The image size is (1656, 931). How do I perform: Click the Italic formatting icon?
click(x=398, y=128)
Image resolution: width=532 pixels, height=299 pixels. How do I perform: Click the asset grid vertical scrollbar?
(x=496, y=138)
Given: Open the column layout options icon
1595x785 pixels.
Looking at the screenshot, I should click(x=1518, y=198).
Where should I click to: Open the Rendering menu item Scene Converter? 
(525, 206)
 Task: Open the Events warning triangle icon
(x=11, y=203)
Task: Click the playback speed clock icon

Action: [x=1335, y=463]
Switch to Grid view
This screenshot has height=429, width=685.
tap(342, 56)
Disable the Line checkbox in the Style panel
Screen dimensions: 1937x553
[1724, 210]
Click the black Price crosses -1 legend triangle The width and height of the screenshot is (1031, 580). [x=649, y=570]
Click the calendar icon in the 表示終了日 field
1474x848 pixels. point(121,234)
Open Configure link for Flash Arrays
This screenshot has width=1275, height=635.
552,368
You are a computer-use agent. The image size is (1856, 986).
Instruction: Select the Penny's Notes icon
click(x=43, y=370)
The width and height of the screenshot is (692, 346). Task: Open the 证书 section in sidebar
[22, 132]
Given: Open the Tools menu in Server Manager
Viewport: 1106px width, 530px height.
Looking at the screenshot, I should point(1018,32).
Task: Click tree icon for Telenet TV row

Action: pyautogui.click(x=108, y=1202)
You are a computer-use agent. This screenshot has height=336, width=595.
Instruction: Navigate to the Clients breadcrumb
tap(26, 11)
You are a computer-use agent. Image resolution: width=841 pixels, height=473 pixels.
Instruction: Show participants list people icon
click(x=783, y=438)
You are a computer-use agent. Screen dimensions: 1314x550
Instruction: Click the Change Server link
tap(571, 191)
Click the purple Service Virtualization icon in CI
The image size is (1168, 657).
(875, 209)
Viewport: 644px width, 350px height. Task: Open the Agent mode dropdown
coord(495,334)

☆ ☆ ☆ ☆ ☆

Work required:
The lines from the one containing "Instruction: Click the Change Server link" through the last line of the records are the answer; set them down exactly and add nothing.

Result of the exercise:
Instruction: Click the Change Server link
tap(571, 191)
Click the purple Service Virtualization icon in CI
The image size is (1168, 657).
(875, 209)
Viewport: 644px width, 350px height. Task: Open the Agent mode dropdown
coord(495,334)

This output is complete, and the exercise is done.